Tusc’s ultimate aim was stated by comrade Heemskerk to be: “A new mass political vehicle for workers, a new workers’ party”.2 In other words, the re-establishment of a Labour Party as it was prior to Tony Blair, who, following his election as leader back in 1994, ensured that it was “totally transformed into New Labour” - a party which “bases itself completely on the brutal logic of capitalism” (my emphasis).

According to SPEW, Labour was no longer a working class party of any type, not even a “bourgeois workers’ party”. That, of course, was Lenin’s phrase to describe Labour, which relies on the sponsorship of the trade union bureaucracy and therefore limits itself to at best winning pro-working class reforms under capitalism. But for SPEW Labour had been transformed, thanks to Blair, into the British equivalent of the US Democrats.

So how did all this fit in with the election of Jeremy Corbyn in 2015? To be honest, it totally exposed SPEW’s nonsense for what it was. Corbyn’s leadership demonstrated beyond a shadow of doubt that Labour remained a bourgeois workers’ party: ie, with mass support from workers and working class formations, but still dominated at the top by bureaucrats committed to the current bourgeois order.

This certainly created a problem for SPEW comrades. Firstly, they had been arguing that the Labour Party was now a complete diversion and we should concentrate exclusively on alternative forms of political organisation: ie, SPEW itself and those like Tusc, which it was promoting. Secondly, how could it explain the fact that Labour’s (now greatly expanded) mass working class membership was enthusiastically backing a leader who had always claimed to stand for socialism?

SPEW never came near to admitting its error in consistently claiming for the best part of two decades that Labour was now just a straightforward capitalist party like the Conservatives or Liberal Democrats. In fact it was as though, thanks to Corbyn, a totally new bourgeois workers’ party had been created. In 2018 SPEW deputy general secretary Hannah Sell - now general secretary, albeit under Peter Taaffe’s supervision - wrote that “the support for Corbyn has created the potential for a mass democratic party of the working class” - which meant that there now needed to be “a determined campaign to transform Labour into a party capable of opposing austerity with socialist policies, in deeds as well as words”.3

But, in total contradiction to this, SPEW continued its policy of opposing the affiliation of unions to Labour, while Tusc continued to stand against Corbyn’s party - with the difference that now only Labour candidates of the right and centre were targeted. But what did Tusc (and SPEW itself) recommend in the May 2018 local elections in wards where pro-Corbyn Labour candidates were contesting? The truth is, there was no call for a Labour vote anywhere - how was that supposed to aid the Corbyn wing and the “campaign to transform Labour”?

RMT

The most significant organisation for SPEW, when it comes to taking decisions on such matters as standing candidates against Labour, has undoubtedly been the Rail, Maritime and Transport union.
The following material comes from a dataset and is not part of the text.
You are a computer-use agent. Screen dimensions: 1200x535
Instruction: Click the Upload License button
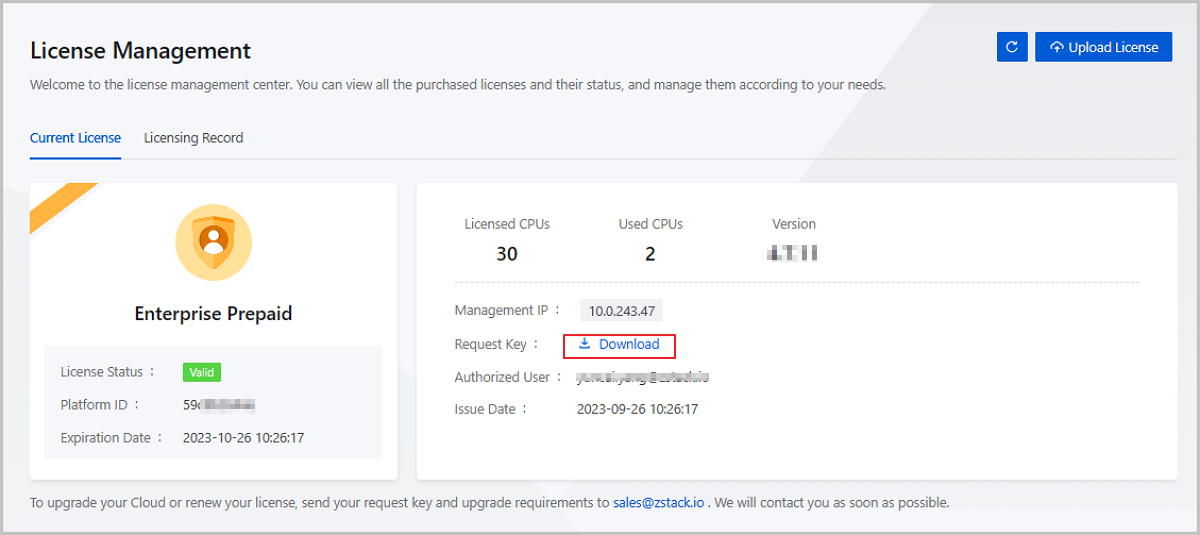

The RMT was expelled from Labour in 2004 after some of its Scottish branches donated funds to the Scottish Socialist Party in protest at Blair’s refusal to renationalise the railways, and as a result it decided to support Tusc from the beginning.

As The Socialist points out,

... the Tusc national steering committee has also included at various points national officers or national executive committee members of other unions - from the PCS civil servants union, the National Union of Teachers, the Fire Brigades Union and the Prison Officers Association (September 9).

But the RMT is the only union to have gone so far as to officially advocate the standing of candidates against Starmer’s Labour Party. It has certainly been the most influential component of Tusc - whose “steering committee will only take decisions by consensus”, by the way.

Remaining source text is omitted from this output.